Parmi les addictions, relevons la mortalité liée aux surdoses d’opiacés. C’est une cause de décès où les États-Unis se distinguent très clairement. « Aucun autre pays au monde n’a connu une augmentation des décès par overdose d’opiacés aussi importante qu’aux États-Unis. Aujourd’hui, les États-Unis ont de loin le taux de mortalité par overdose d’opiacés le plus élevé », constate Mark Roser. Ces overdoses restent heureusement une cause de décès relativement rare dans l’ensemble (elle est la cause du décès de 1,7 % des Américains). Mais ces décès affectent l’espérance de vie car de nombreuses victimes sont relativement jeunes.
Un autre facteur est l’obésité. Plus de 70% de la population américaine est en surpoids et 36% sont obèses. Cette obésité entraîne une série de complications cardiaques, de cancers ou encore de diabètes. La lutte contre l’obésité est donc un objectif très important pour la santé des Américains.
Homicides et suicides
Le taux d’homicides aux États-Unis est beaucoup plus élevé que dans les autres pays riches. Comme la plupart des victimes d’homicides sont jeunes, cela contribue à faire diminuer l’espérance de vie aux États-Unis par rapport aux autres pays riches. Cependant, au cours des dernières décennies, les taux d’homicides ont davantage diminué aux États-Unis que dans les autres pays riches. En termes relatifs, la baisse plus rapide des taux d’homicides aux États-Unis a réduit la différence relative d’espérance de vie entre les pays.
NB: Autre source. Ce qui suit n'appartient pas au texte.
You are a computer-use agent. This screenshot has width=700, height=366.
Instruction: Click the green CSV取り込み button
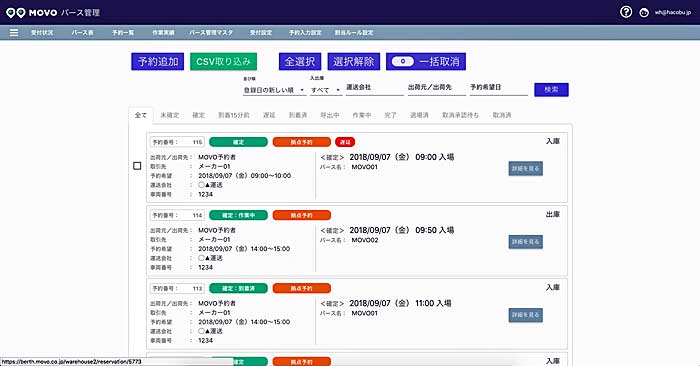click(x=224, y=62)
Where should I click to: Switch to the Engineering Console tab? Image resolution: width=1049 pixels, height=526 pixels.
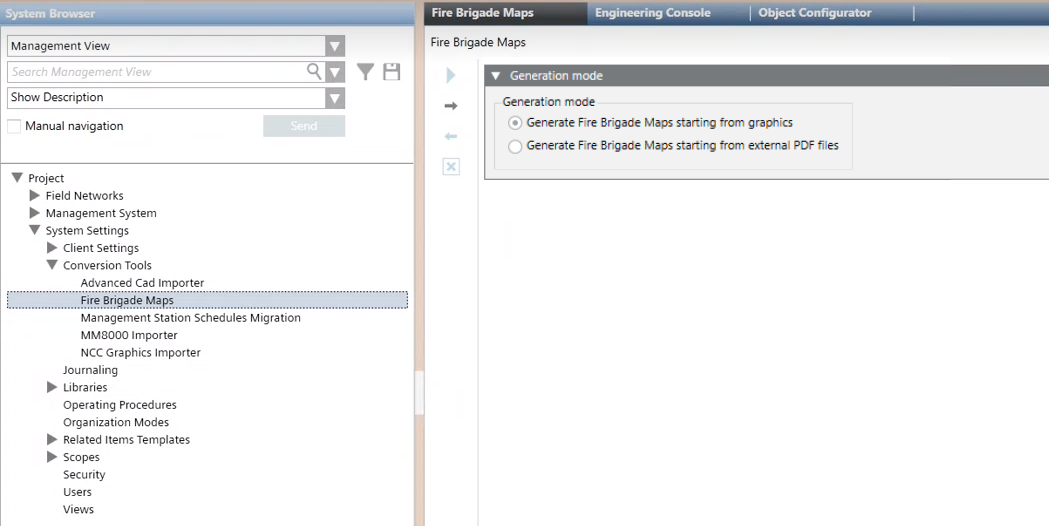tap(652, 13)
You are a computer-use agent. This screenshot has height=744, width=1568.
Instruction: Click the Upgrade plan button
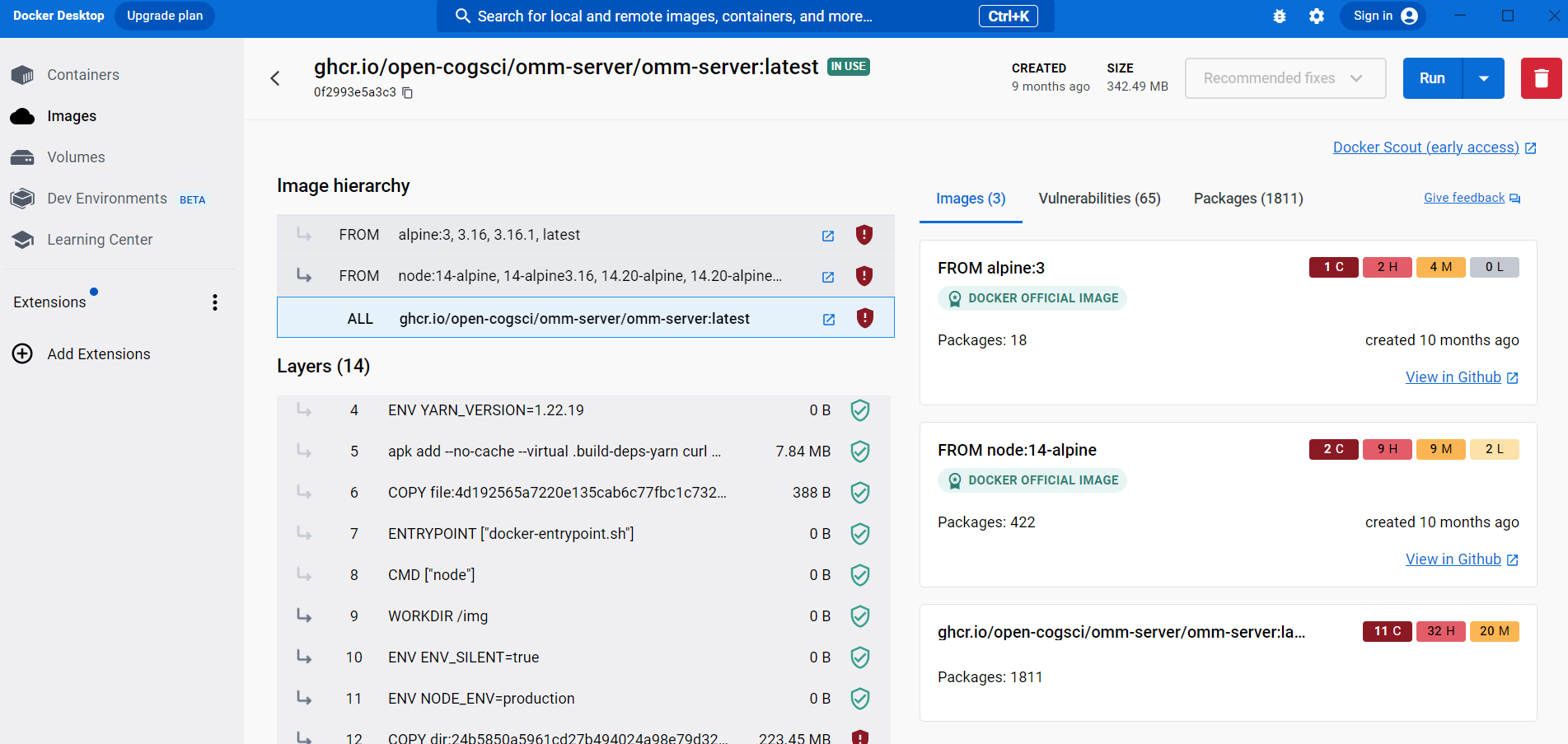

La mortalité plus importante chez les jeunes peut aussi s’expliquer par le taux de suicides plus élevé aux Etats-Unis. La répartition des suicides par âge et le fait que les suicides augmentent aux États-Unis et diminuent dans de nombreux autres pays riches accroît la disparité entre les pays riches et les Etats-Unis. Les accidents de la route mortels sont aussi plus nombreux aux Etats-Unis qu’ailleurs.
Inégalités
Cette inefficacité des soins de santé aux Etats-Unis peut aussi s’expliquer par l’accroissement des inégalités. Les pauvres ont moins facilement accès aux soins de santé que dans les autres pays riches. Les revenus des pauvres aux Etats-Unis sont plus faibles que les revenus des pauvres dans les autres pays riches. La mortalité infantile y est également supérieure que dans ces pays riches. « Le monde dans son ensemble a réalisé des progrès très rapides ; l’espérance de vie mondiale a augmenté pour atteindre plus de 70 ans. Les États-Unis ne suivent pas ce progrès. Et ce, en raison des fortes inégalités et de la lenteur de leur développement. Il y a maintenant 19 comtés américains où les gens ont une espérance de vie inférieure à la moyenne mondiale », relève Mark Roser. Il faut aussi souligner que les populations les plus pauvres n’ont pas accès aux soins de santé dans ce pays. Des dépenses élevées de soins de santé ne sont pas synonymes d’un accès large. Ce manque d’accès provoque une hausse de la mortalité.
Par ailleurs, les Etats-Unis accusent une faiblesse particulière dans la prévention de la mauvaise santé. Ils le payent très cher. « L’incapacité à prévenir la mauvaise santé est un facteur qui contribue à détériorer la santé de la population américaine et coûte cher au système de santé. Aujourd’hui, en pleine pandémie mondiale, il y a peu de raisons d’espérer que les États-Unis puissent inverser la récente tendance à la baisse de l’espérance de vie. Pour les années à venir, l’attention portée aux taux élevés des causes de décès qui tuent les jeunes peut être le point de départ pour remettre la population américaine sur la voie d’une vie plus longue et plus saine », conclut cette analyse.